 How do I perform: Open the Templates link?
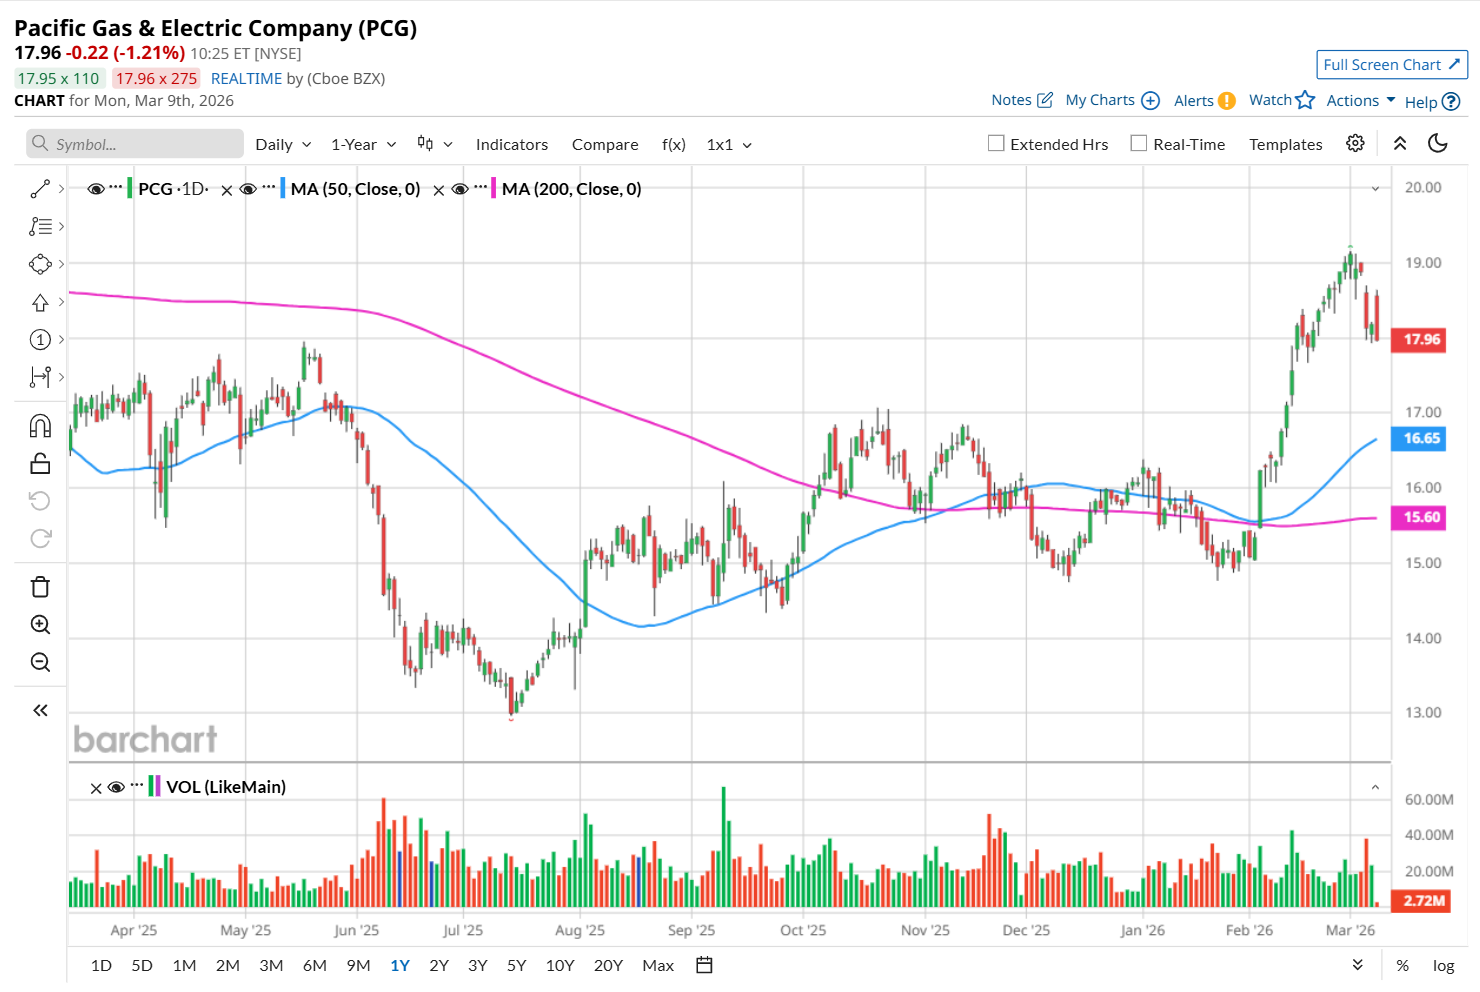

---

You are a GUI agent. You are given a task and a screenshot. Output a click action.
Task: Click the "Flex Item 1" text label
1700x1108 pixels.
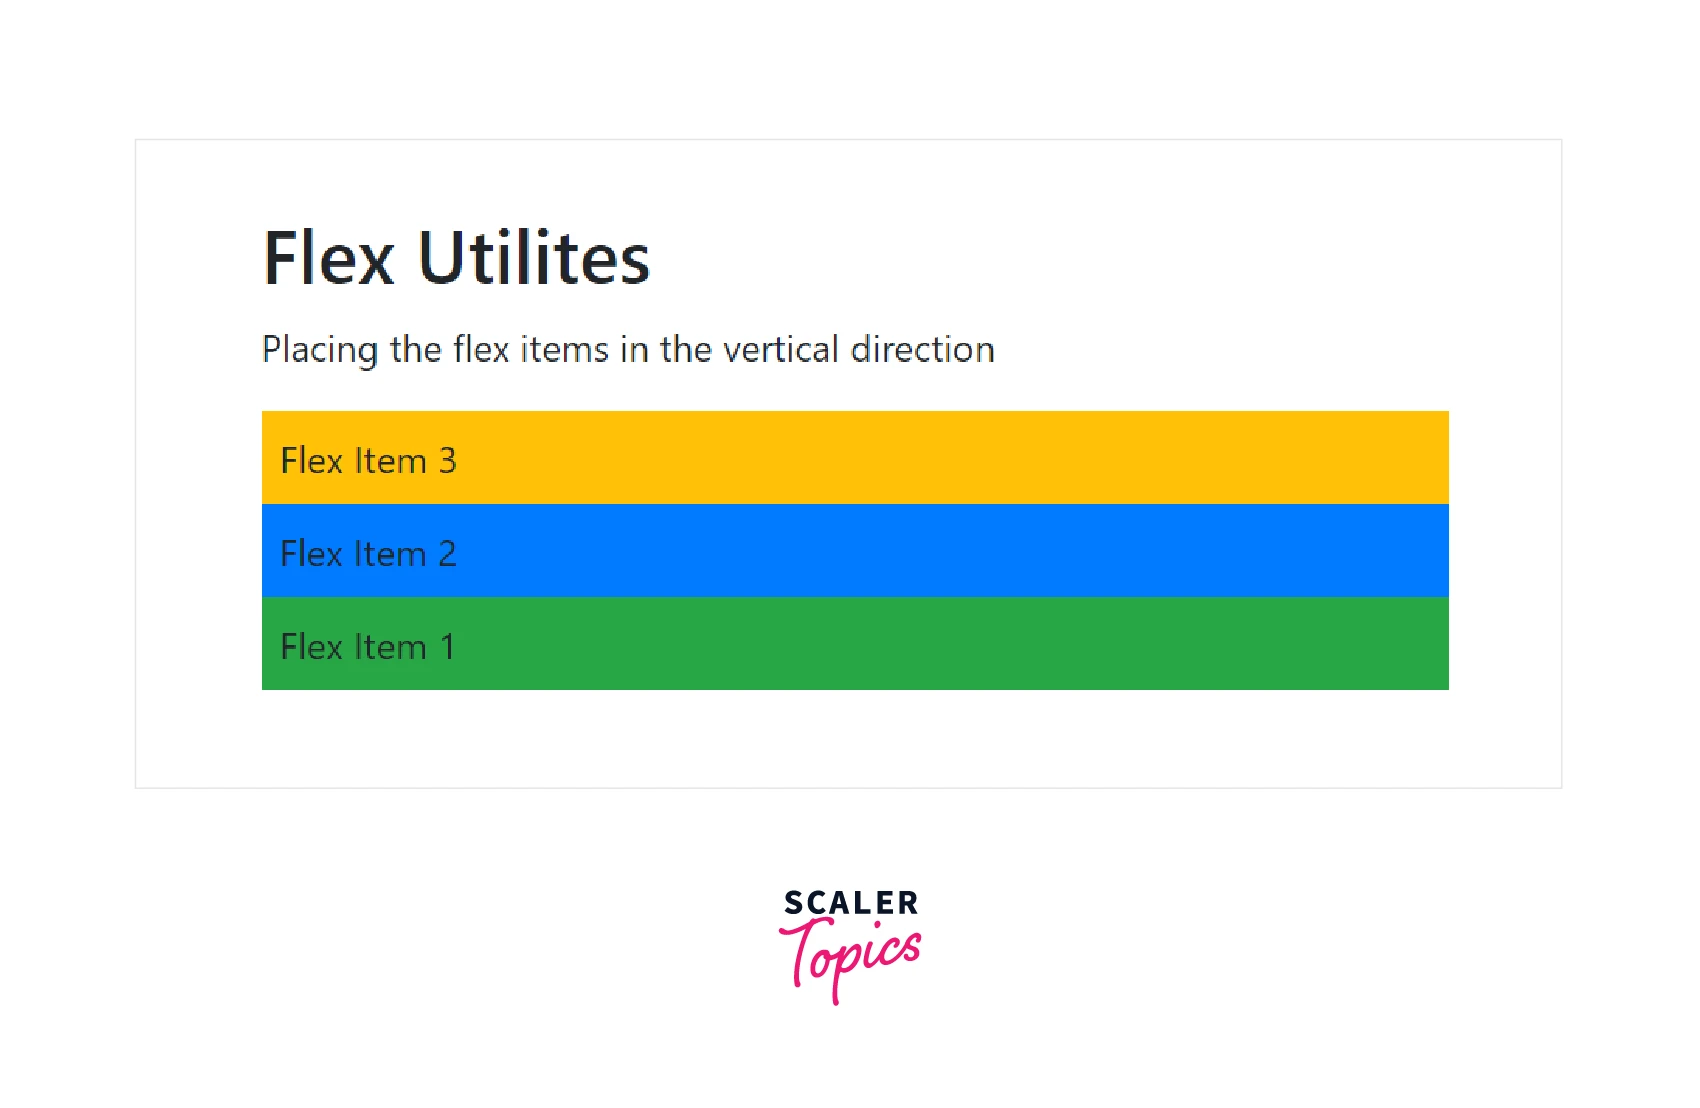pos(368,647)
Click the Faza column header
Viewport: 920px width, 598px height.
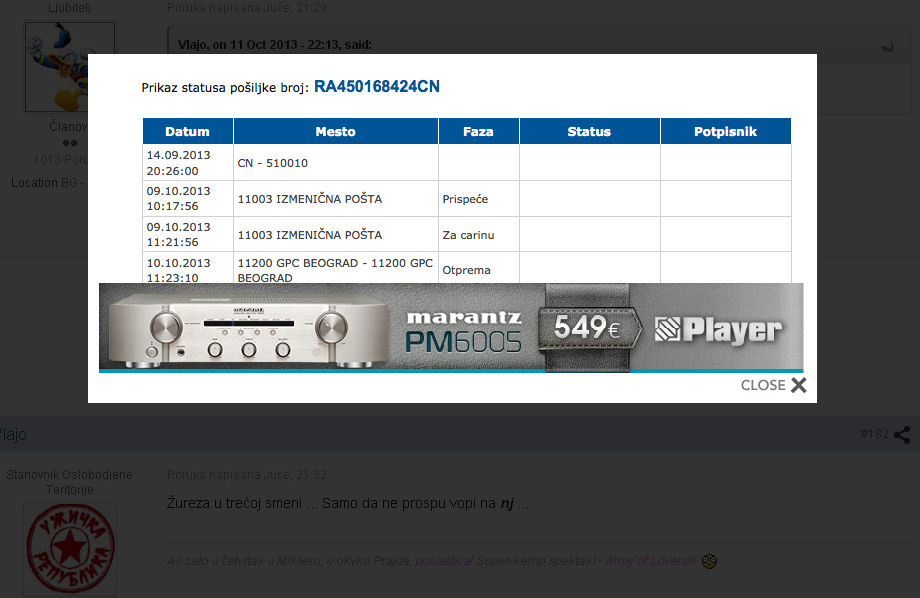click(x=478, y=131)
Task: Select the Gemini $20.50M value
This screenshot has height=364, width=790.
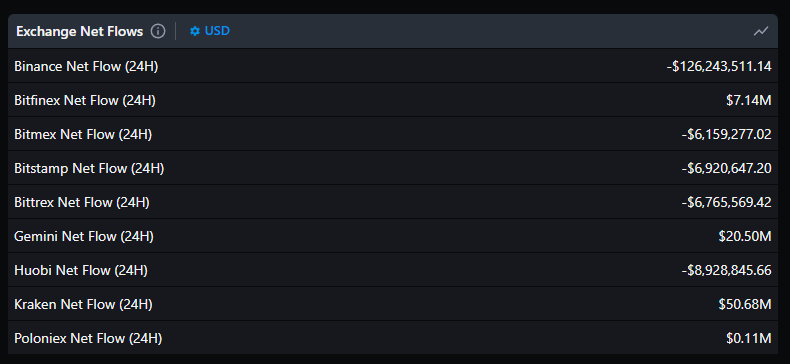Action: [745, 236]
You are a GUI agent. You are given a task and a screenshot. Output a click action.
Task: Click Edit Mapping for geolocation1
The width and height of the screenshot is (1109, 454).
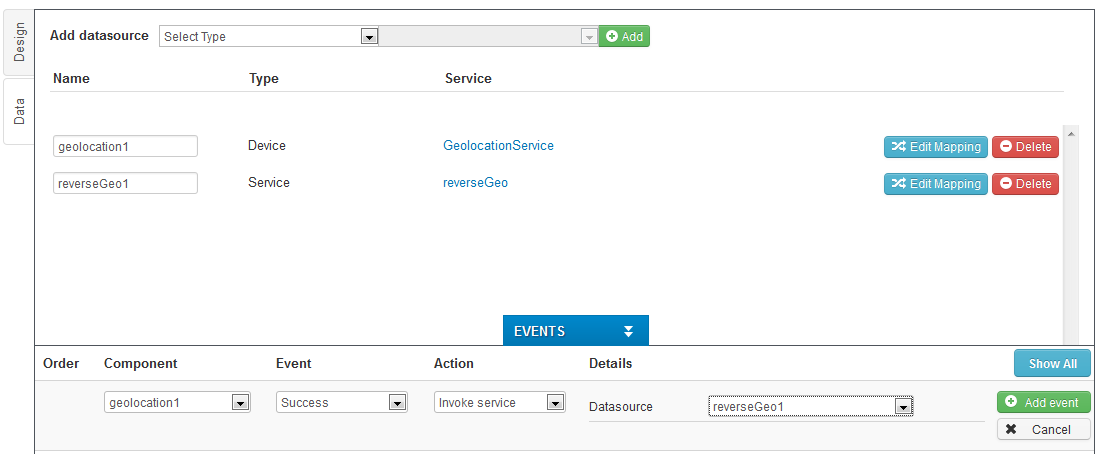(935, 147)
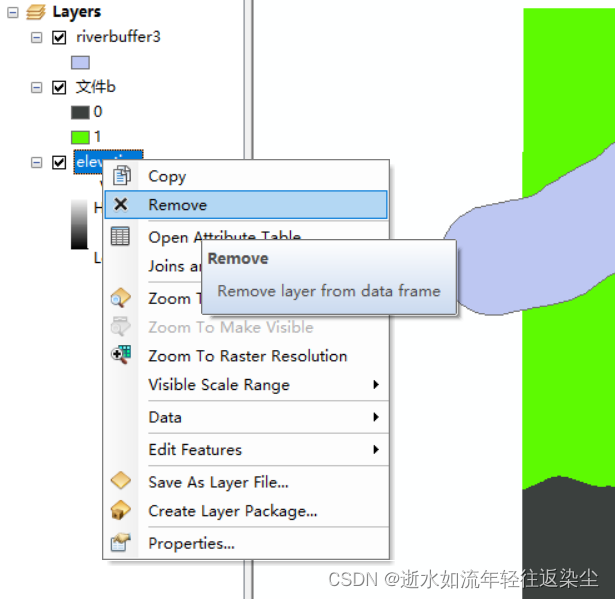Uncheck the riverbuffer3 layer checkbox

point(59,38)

...

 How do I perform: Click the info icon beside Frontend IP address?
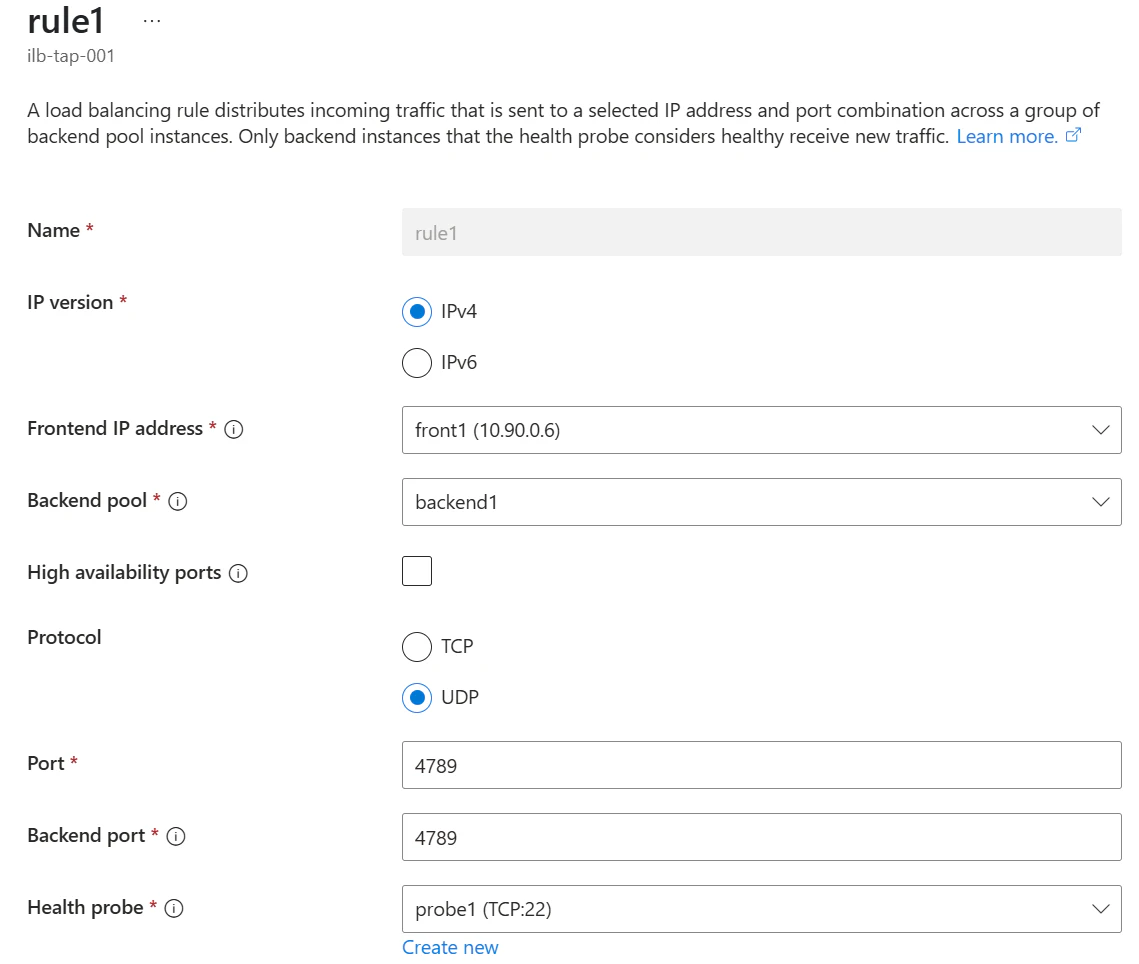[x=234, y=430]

## Work instructions:
The answer should consist only of the lines above from the one with "Task: Click the" through the one with "Task: Click Edit Mapping for geolocation1", repeated exactly, with no pictures among them.

## Solved exercise:
Task: Click the "Flex Item 1" text label
1700x1108 pixels.
pos(368,647)
Click the Faza column header
Viewport: 920px width, 598px height.
click(x=478, y=131)
Task: Select the Gemini $20.50M value
This screenshot has height=364, width=790.
Action: [745, 236]
You are a GUI agent. You are given a task and a screenshot. Output a click action.
Task: Click Edit Mapping for geolocation1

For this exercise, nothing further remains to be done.